Ce communiqué est tombé le 18 mars, risquant fort de passer inaperçu, dans une actualité dominée par le Japon, la Libye et le Yémen, avec à l'arrière-plan la guerre civile en Côte d'Ivoire. "La Fédération internationale des ligues des droits de l'Homme (FIDH) et son organisation membre, le Mouvement burkinabé des droits de l'Homme et des peuples (MBDHP), dénoncent avec la plus grande fermeté la répression violente des manifestations étudiantes organisées dans plusieurs villes du pays pour réclamer la vérité sur les circonstances du décès, le 20 février 2011, du collégien Justin Zongo. Cette répression violente a jusqu'à aujourd'hui causé la mort de 6 personnes et fait des dizaines de blessés."
Un vent de révolte s'est levé, au Burkina Faso, après la disparition de Justin Zongo, un élève de troisième de la ville secondaire de Koudougou, mort des suites de ses blessures dans un commissariat. Version officielle de la cause du décès: méningite. Justin Zongo se serait battu avec une fille de sa classe, la petite amie d'un policier. Le père de Justin a déclaré que son fils a perdu deux dents, eu la lèvre éclatée et souffert d'un traumatisme crânien, après une explication au commissariat. Les jeunes, plus de 60 % de la population, ont manifesté dans plusieurs villes de provinces, brûlant des commissariats. Pour éteindre le feu avant qu'il ne touche Ouagadougou, la capitale, les forces de l'ordre ont tiré "à balles réelles", accuse la FIDH. Les écoles ont fermé, puis les universités.

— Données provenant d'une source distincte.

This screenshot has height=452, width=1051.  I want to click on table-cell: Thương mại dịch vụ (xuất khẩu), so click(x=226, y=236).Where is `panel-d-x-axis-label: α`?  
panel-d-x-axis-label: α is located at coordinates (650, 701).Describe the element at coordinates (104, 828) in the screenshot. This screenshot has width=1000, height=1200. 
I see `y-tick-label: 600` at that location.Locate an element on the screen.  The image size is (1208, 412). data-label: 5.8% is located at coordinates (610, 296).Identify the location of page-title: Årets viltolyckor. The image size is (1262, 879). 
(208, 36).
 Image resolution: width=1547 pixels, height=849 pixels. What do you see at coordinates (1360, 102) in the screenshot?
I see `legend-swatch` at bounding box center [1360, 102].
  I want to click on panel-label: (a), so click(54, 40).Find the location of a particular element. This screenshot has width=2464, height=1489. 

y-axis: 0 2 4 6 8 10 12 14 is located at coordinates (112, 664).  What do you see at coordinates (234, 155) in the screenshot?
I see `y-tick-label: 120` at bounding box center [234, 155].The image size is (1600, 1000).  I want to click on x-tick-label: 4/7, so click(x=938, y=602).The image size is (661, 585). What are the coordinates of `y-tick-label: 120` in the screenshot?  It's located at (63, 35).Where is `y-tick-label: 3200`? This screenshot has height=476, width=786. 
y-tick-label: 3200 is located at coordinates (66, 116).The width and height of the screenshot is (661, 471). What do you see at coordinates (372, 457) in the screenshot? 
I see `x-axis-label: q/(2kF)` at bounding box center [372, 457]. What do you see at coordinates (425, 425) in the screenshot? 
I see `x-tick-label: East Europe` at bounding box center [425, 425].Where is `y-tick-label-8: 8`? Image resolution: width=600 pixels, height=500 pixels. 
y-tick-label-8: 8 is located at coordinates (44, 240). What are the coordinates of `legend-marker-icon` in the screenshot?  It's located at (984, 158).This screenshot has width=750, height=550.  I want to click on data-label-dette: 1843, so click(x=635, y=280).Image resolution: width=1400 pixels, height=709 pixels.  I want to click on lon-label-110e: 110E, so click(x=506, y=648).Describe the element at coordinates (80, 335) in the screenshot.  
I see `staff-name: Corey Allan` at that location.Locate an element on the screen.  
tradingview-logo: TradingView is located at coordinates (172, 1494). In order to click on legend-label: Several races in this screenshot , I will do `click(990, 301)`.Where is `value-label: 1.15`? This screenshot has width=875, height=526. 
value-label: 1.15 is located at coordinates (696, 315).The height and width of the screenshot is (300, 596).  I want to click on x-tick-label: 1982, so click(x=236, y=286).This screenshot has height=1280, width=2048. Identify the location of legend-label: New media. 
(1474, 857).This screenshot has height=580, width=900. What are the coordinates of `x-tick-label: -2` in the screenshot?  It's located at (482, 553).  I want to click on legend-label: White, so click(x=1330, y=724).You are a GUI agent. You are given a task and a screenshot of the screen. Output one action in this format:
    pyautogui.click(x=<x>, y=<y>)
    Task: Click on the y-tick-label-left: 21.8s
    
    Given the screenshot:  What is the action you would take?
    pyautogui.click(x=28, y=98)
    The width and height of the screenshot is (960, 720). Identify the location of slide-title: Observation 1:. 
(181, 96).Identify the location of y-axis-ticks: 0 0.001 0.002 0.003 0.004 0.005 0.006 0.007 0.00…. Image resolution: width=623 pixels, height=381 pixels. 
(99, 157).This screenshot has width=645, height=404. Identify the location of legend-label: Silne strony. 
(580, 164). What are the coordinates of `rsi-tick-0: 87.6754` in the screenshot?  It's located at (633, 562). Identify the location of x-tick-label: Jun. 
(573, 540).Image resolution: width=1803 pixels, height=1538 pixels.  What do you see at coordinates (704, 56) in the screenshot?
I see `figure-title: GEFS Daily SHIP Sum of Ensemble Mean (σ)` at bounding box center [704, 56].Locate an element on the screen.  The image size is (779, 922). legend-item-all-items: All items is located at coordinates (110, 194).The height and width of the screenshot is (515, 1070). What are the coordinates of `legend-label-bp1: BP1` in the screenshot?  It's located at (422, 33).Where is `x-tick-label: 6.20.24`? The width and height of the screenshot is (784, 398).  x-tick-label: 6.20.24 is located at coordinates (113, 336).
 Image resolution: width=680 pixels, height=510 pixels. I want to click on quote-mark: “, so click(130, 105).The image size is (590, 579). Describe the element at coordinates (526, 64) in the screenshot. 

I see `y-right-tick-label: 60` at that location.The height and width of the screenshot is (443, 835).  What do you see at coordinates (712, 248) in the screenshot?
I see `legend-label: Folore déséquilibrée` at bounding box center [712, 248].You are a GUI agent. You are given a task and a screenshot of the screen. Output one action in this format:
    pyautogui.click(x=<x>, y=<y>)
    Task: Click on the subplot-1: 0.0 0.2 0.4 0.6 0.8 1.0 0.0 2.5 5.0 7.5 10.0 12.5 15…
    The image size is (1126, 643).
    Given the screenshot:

Les congés scolaires ont été anticipés, de manière à ce que les écoles restent fermées.
Blaise Compaoré, ancien militaire, au pouvoir depuis 1987 au Burkina Faso, n'est pas un tendre. Il sait que la vague de révolte dans le monde arabe a déjà touché des pays d'Afrique subsaharienne: le Soudan, mais aussi Djibouti, où les réactions répressives des régimes en place, moins spectaculaires et moins meurtrières qu'en Libye, font aussi couler moins d'encre. Au Burkina, comme au Soudan et à Djibouti, le cycle révolte-répression se passe donc à huis-clos. C'est à peine s'il a perturbé, début mars, le dernier Festival panafricain du cinéma de Ouagadougou (Fespaco).
Alors que les syndicats d'étudiants et d'enseignants se mobilisent pour éviter une "année blanche" (année nulle à refaire pour les élèves), Chrysogone Zougmoré, président du MBDHP, organisation de défense des droits de l'Homme, a été convoqué le 10 mars à la gendarmerie de Ouagadougou. Les autorités lui reprochent d'avoir encouragé les manifestations de jeunes, par le biais des sections locales de son organisation. Et veulent le tenir pour responsable des dégâts.
Pour mémoire, le Burkina Faso a déjà été secoué par une autre affaire Zongo. Le journaliste Norbert Zongo a été retrouvé calciné dans les décombres de sa voiture, avec trois de ses proches, le 13 décembre 1998. Il enquêtait sur la mort sous la torture de David Ouédraogo, le chauffeur de François Compaoré, le frère du président. Après la mort de Zongo, vécue comme un assassinat politique par le pays, des manifestations ont éclaté. Les plus violentes ont eu lieu à Koudougou, ville natale de Zongo. Après la répression, une enquête officielle a été ouverte. Trois membres de la garde présidentielle ont été condamnés en 2000 pour le meurtre de David Ouédraogo. Le procès Norbert Zongo, lui, s'est conclu par un non-lieu en juillet 2006. La mort de Justin pourrait bien être "l'affaire Zongo" de trop, au "pays des hommes intègres".